Это знакомство прервалось совсем странным образом. В первые дни войны мама негромко (но у детей всегда ушки на макушке!) рассказывала бабушке, что Диков (вот как была их фамилия — Дик!) отправляют в Сибирь, потому что Густав Францевич — немец.
— Так он же, наверное, член партии? — удивилась бабушка.
— Еще бы, директор колбасного завода! (Вот почему нас так хорошо угощали.) Но на это не посмотрели…
Дядя Кира! Вот кто был настоящий мамин друг! Не обстоятельствами биографии связанный, не общими знакомыми, не местом работы! Впрочем… Стечение обстоятельств тут, конечно, присутствовало. В двадцать восьмом году Кирилл Чуркин заправлял всей ростовской пионерией, отряды создавал, лагеря открывал. А комсомолку Лену университет «бросил» в пионервожатые. Но ведь таких глазастых девчушек и ребят под началом у Киры было несколько десятков. Но только мама чере десять лет — а потом и через двадцать, и через тридцать — ходила к Чуркину домой, о чем-то его взволнованно спрашивала, а он своим красивым рокочущим басом отвечал, шутил, трепал ее по густым волосам, называл Ленкой.
Его мать, коренастая пожилая армянка с большой, коротко стриженной кудрявой головой, маму очень привечала (а заодно и меня); видимо, не прочь была, чтобы мы вошли в их дом в другом качестве. Я думаю, что мама об этом тоже втайне мечтала. Но дядя Кира предпочитал оставаться мудрым старшим товарищем, покровителем, учителем. Для семейного очага у него была сначала белокурая длинноногая Лариса из сектора учета горкома комсомола, которая, пока Кира воевал, уехала в Москву с каким-то партийным начальником, а уже после войны — Надежда Петровна Куперман, красивая, холеная дама из ростовского бомонда, что-то по части художественного чтения, на десять лет старше Киры, но, маленькая и изящная, смотревшаяся рядом с ним, громадным и громогласным, весьма молодо.
Я тоже в Киру Чуркина была влюблена — в его рост, в его синие глаза, кудри, в его смех и разговорчивость. В смешную плюшевую собачку-фокстерьера размером с ладонь, которая стояла на этажерке, повернув морду к собственному хвосту: на нем качалась на металлической пружинке металлическая муха. Как, видимо, сильна в ребенке потребность в новых, иных лицах, в новых предметах, обстановке, если сохранились все эти подробности не просто детских, а даже дошкольных впечатлений!

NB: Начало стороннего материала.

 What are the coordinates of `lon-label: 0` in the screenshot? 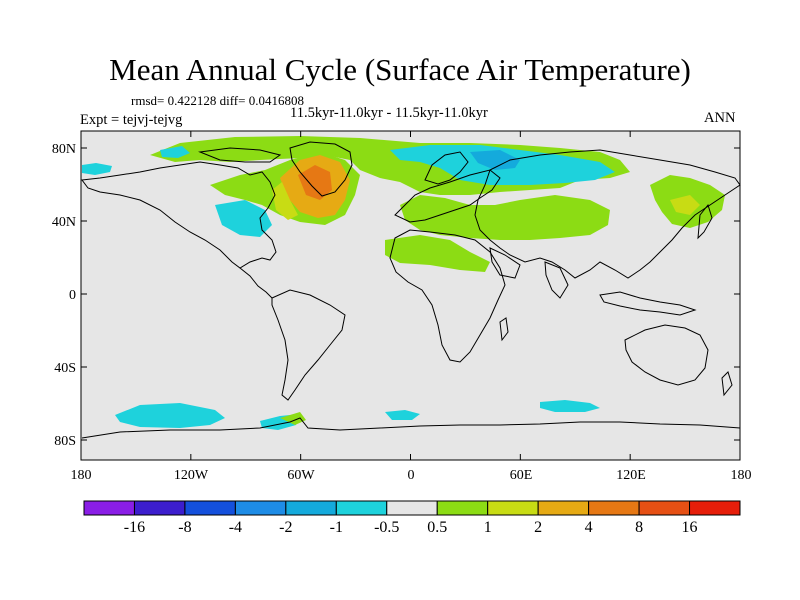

А вот про довоенное посещение Квашниных- Хрусталевых (Антонина Сергеевна носила девичью фамилию, а дети — фамилию отца) я ничего не помню. Поразило только имя девочки — Ника — и оцарапал память разговор мамы с бабушкой о том, что сынок Квашниной, Вадик, родился в тюрьме. Что это означало в конце тридцатых годов, было для меня недоступно, но звучало необычно, поэтому и отложились эти люди в моем сознании мертвым грузом до других, более благоприятных времен.

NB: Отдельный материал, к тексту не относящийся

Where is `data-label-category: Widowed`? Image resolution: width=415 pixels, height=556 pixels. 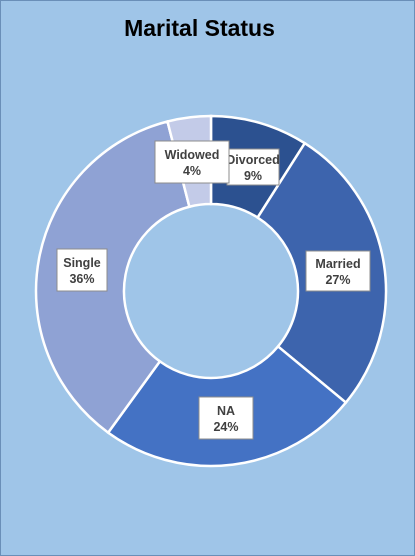
data-label-category: Widowed is located at coordinates (192, 155).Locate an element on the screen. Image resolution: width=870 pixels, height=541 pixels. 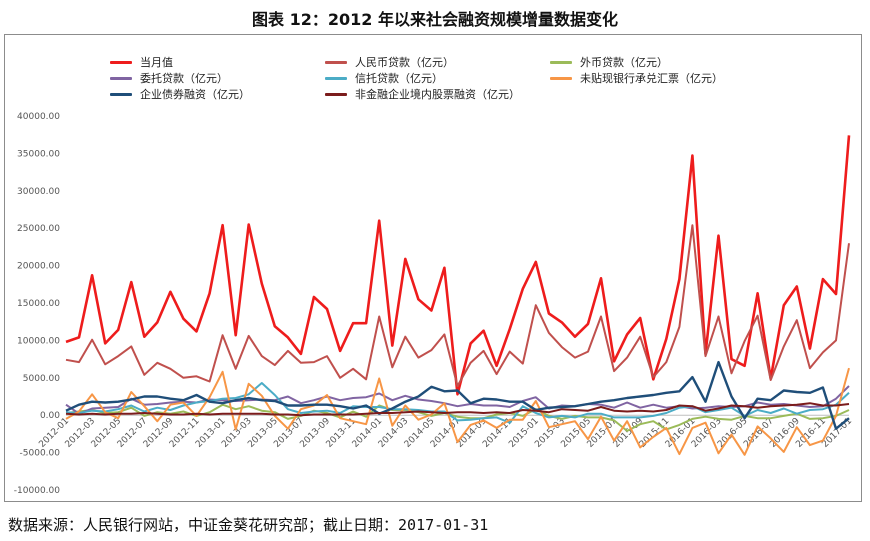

Вернее, менее благоприятных. Немцы ворвались в Ростов внезапно. «Эваколисты» широким трудящимся массам одуревшее обкомовское начальство стало выдавать только в тот день, когда, отправив заранее свои семьи в эвакуацию и упаковав партийные документы и собственные полевые сумки, стояло уже одной ногой на подножках служебных «эмок». «Эмки» и проскочили через Дон по горящим бревнам мостов. Красноармейцы из отступающих частей перебрались вплавь. А подводы, тачки, пешеходы с заплечными мешками, все эти старики, старухи, женщины в платочках и шляпках, бабы с грудными младенцами, подростки, по которым уже скучали немецкие военные заводы, замурзанные еврейские ребятишки, которых прикатила в Ростов в прошлом году волна, хлынувшая из Молдавии и Украины, и их растрепанные, голосистые «мэмэле», немногие мужчины призывного возраста, на костылях, в застиранных гимнастерках или с худыми лицами язвенников и туберкулезников — все остались на правом берегу Дона, под немцами. И мы в том числе.